Make sure to mark the boxes below before creating PR: [x]

Description above provides context of the change
Unit tests coverage for changes (not needed for documentation changes)
Target Github ISSUE in description if exists
Commits follow "How to write a good git commit message"
Relevant documentation is updated including usage instructions.
I will engage committers as explained in Contribution Workflow Example.

In case of fundamental code change, Airflow Improvement Proposal (AIP) is needed.
In case of a new dependency, check compliance with the ASF 3rd Party License Policy.
In case of backwards incompatible changes please leave a note in UPDATING.md.
Read the Pull Request Guidelines for more information.

turbaszek · 2020-06-30T14:56:33Z

@dossett happy to hear your opinion!

airflow/providers/google/cloud/hooks/dataproc.py

dossett · 2020-07-01T18:40:21Z

@turbaszek Thanks! One other small behavior that I added in AIRFLOW-3149 was that if the cluster already existed in the DELETING state, the operator would wait for the DELETE to finish and then create a new cluster. (A rare condition, but one we hit in production more than once.)

Thank you very much!

turbaszek · 2020-07-02T11:36:23Z

@dossett I've added handling of this case

turbaszek · 2020-07-02T12:38:23Z

@olchas would you mind taking a look?

olchas · 2020-07-02T14:48:18Z

airflow/providers/google/cloud/operators/dataproc.py

+            self._handle_error_state(hook)
+        elif cluster.status.state == cluster.status.DELETING:
+            # Wait for cluster to delete
+            for time_to_sleep in exponential_sleep_generator(initial=10, maximum=120):


I know that we are waiting here for an operation that is supposed to finish within a finite amount but what do you think about adding a maximum amount of total sleep before raising an exception?

I've added 5m timeout, @dossett do you think it should be ok in most cases?

Honestly, as an Airflow user and Airflow admin I would rather there not be a timeout (or just use whatever global timeouts might exist). I've seen DELETE ops take 45-60 minutes before and if they are taking that long, there's nothing to do except wait for it to complete.

Hm, not sure if this is the right way for "create operator". We even started a discussion about this on devlist:
https://lists.apache.org/thread.html/r9a6833ebafa3f00f79f86d9688f77a958a73ab7b6d9eccd1f0998fe2%40%3Cdev.airflow.apache.org%3E

airflow/providers/google/cloud/operators/dataproc.py

turbaszek · 2020-07-04T09:29:54Z

@dossett @olchas I've added your suggestions

airflow/providers/google/cloud/operators/dataproc.py

jaketf · 2020-07-10T00:01:47Z

airflow/providers/google/cloud/operators/dataproc.py

            self.log.info("Cluster already exists.")
+            cluster = self._get_cluster(hook)

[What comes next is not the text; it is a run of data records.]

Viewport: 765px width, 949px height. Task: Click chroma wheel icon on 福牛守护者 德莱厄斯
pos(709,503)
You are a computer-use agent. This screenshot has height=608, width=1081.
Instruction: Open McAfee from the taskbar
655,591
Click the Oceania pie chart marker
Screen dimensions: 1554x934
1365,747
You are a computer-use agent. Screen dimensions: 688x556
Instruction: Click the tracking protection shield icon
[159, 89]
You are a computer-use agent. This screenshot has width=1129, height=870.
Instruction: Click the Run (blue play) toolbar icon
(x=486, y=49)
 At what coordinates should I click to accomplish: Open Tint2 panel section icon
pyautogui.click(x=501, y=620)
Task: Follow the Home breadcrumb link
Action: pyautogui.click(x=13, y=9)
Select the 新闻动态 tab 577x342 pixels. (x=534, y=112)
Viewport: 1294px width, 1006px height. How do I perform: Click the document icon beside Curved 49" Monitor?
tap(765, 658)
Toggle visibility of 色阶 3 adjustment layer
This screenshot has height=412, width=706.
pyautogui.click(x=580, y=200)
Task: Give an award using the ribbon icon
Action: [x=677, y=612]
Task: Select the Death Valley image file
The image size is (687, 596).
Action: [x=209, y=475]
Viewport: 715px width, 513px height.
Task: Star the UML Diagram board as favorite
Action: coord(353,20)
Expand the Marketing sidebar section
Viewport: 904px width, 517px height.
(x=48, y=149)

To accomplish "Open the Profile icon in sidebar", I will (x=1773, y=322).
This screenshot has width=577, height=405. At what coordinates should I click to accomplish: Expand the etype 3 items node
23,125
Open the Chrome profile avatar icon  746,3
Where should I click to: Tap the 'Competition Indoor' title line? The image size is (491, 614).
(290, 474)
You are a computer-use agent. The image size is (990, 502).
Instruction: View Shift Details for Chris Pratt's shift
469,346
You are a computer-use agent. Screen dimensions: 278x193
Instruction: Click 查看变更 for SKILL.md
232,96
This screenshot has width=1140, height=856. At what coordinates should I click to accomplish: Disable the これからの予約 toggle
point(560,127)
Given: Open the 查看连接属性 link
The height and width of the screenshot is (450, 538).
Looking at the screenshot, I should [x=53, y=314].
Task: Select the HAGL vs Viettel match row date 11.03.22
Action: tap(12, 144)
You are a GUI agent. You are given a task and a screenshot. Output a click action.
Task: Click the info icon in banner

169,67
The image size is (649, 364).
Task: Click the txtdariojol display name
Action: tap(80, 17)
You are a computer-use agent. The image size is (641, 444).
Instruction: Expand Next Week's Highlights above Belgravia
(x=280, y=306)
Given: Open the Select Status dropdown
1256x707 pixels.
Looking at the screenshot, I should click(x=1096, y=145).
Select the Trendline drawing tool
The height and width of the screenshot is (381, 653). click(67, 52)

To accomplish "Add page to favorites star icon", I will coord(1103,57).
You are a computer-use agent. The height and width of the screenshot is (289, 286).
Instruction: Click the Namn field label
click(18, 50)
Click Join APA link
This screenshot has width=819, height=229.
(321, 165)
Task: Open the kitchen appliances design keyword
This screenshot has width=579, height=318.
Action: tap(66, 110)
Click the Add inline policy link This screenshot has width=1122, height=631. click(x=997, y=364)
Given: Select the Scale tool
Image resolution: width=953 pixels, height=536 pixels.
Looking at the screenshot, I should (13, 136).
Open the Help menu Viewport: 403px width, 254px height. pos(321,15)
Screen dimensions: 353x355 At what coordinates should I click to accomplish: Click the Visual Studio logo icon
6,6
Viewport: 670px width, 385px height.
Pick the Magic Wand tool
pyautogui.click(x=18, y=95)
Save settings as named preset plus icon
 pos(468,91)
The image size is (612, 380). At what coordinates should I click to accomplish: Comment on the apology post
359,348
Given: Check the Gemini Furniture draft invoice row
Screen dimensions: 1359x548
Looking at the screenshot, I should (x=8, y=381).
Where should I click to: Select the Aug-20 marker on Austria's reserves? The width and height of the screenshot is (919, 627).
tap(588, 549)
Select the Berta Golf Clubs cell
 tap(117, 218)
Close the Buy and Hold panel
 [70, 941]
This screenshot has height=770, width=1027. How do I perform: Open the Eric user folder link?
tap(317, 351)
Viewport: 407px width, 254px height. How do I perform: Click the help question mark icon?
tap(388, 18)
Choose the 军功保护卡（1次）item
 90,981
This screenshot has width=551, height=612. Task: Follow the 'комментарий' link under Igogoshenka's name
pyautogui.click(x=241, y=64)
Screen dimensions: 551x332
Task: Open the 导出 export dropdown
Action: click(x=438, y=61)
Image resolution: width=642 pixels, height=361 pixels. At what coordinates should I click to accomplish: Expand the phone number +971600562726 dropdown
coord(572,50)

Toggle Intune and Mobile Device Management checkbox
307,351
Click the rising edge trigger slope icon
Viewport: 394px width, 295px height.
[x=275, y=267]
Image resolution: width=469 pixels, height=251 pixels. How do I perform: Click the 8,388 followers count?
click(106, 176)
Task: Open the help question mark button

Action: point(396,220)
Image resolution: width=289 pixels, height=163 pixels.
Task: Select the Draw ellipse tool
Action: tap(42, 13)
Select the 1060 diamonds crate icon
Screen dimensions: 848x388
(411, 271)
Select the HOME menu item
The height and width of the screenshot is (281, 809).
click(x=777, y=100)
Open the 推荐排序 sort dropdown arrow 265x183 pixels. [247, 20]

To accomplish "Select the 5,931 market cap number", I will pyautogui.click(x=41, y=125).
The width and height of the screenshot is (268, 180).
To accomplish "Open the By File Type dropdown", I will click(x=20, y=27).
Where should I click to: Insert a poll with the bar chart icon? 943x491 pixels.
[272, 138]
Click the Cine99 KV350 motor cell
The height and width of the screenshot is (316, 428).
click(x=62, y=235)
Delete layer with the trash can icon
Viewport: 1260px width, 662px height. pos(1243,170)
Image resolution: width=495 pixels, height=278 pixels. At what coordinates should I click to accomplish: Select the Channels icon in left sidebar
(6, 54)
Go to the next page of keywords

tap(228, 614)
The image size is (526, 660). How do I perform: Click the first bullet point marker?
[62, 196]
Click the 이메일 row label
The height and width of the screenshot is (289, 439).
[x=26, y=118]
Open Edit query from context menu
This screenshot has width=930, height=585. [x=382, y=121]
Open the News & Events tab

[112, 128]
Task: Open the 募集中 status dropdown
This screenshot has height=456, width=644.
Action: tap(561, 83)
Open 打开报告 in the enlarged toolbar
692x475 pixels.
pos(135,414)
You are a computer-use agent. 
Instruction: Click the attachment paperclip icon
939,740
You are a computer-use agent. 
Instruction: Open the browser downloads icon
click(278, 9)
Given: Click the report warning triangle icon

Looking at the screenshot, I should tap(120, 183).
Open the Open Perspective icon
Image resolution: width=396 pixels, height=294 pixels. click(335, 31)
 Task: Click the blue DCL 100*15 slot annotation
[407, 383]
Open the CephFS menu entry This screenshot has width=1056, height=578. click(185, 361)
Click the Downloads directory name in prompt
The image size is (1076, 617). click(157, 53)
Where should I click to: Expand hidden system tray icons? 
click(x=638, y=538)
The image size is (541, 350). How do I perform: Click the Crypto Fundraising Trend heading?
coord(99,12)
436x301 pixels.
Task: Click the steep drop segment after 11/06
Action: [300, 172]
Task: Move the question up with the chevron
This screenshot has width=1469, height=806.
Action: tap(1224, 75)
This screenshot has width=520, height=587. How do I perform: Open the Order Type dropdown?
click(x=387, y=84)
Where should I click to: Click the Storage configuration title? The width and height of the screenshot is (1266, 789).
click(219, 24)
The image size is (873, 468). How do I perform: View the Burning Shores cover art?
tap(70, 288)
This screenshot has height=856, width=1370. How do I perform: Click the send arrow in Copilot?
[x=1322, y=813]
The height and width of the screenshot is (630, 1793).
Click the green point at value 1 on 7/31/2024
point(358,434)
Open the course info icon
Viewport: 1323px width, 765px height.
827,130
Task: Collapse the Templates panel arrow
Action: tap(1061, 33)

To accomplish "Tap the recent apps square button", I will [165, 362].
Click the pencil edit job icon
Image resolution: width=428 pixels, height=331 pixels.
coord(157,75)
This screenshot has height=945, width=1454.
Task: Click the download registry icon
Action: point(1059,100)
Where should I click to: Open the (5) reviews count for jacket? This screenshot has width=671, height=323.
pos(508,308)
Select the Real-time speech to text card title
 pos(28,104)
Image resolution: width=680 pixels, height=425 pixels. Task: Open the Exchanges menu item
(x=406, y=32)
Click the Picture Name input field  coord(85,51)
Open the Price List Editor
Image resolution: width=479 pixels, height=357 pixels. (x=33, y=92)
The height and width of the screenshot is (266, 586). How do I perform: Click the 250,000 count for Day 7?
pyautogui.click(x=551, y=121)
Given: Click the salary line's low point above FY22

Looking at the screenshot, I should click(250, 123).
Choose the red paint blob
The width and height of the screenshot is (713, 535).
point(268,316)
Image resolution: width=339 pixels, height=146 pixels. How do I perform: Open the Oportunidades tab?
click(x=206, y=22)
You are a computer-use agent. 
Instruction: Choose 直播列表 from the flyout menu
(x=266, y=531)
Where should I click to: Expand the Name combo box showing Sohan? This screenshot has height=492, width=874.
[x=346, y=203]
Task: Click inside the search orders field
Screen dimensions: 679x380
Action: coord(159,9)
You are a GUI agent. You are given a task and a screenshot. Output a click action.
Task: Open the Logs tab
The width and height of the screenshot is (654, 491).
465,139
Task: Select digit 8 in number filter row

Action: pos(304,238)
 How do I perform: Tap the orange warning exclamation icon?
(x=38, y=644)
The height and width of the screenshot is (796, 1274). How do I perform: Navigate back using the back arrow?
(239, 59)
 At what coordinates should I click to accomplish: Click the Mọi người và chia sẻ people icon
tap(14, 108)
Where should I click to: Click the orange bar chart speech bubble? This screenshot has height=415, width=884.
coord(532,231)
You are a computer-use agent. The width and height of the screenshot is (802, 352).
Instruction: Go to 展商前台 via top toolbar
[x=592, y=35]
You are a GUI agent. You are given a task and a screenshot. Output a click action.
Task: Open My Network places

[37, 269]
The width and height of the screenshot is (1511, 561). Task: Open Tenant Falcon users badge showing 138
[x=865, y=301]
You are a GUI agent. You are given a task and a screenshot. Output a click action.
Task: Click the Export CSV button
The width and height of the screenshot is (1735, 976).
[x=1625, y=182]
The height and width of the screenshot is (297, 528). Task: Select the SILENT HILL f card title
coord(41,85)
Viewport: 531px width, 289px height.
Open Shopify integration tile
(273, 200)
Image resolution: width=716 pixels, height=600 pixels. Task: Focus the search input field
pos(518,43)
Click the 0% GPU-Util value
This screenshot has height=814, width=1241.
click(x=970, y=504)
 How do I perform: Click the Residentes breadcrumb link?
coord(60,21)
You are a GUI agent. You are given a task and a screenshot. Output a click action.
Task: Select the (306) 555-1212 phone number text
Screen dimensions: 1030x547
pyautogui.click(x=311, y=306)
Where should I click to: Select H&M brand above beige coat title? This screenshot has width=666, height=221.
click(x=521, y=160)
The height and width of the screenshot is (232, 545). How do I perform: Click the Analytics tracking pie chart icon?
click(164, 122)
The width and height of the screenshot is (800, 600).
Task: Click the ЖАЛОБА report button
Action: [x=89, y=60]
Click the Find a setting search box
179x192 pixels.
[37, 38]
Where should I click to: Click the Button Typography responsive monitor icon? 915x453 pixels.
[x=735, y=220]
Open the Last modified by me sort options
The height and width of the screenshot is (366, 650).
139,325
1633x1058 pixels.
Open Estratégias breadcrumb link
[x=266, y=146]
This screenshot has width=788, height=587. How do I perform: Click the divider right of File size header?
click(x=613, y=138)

if cluster is in creating state should you block til it reaches running?

If cluster already exists (I assume this is checked by cluster id / name) then you should assert that it matches the any configuration explicitly specified in this operator by the user (e.g. a cluster could exist with this ID but have different dataproc version / missing init actions / etc.) you would not want to consider this a successful run of this operator as it did not meet it's contract of creating a cluster with explicit XYZ config provided by the user.

IMO this should result in a task failure as it is not clear what the operator should do in this scenario? delete the existing cluster? add a uuid suffix to avoid the name clash and create a new cluster?

@jaketf is there any bulletproof, simple way to compare cluster configuration? Comparing dicts doesn't sound like a way to go because created cluster includes more information than the user provided config

I think you'd just compare the keys of the dict that were specified by the user.
This might be easier said than done.

Yeah. See my "terraform" comment above. I think we are pretty good with manual deletion of the cluster in case we want to change configuration, I don't think we should handle all potential complexity of computing difference between expected/actual cluster configuration.

jaketf · 2020-07-10T00:27:06Z

airflow/providers/google/cloud/operators/dataproc.py

@@ -437,6 +437,9 @@ class DataprocCreateClusterOperator(BaseOperator):
    :type project_id: str
    :param region: leave as 'global', might become relevant in the future. (templated)
    :type region: str
+    :parm delete_on_error: If true the claster will be deleted if created with ERROR state. Default
+        value is true.
+    :type delete_on_error: bool


should there be a similar configurable parameter like "delete_on_configuration_mismatch" that defaults to False?

I think this case will be difficult to handle in all cases correctly. You will not always need to create a new cluster when the configuration is different eg. additional components installed do not affect the usability of the cluster.

I think this is not really something that should be handled by the operator itself. I'd argue that if you really want to change configuration of cluster you can simply delete it manually and let it be re-created. I think working in a "terraformy" or "kubectly" "apply" fashion in this case should be left to terraform. I.e. if you really want to use this kind of approach, why not write a terraform script and run terraform.

BTW. Offtop - but should not we think about adding a Terraform/Terragrunt operator to Airflow ? I'd say it might be a good idea to have such an operator with some pre-defined ways on how to get terraform/terragrunt scripts in and how to integrate with airflow's JINJA templating.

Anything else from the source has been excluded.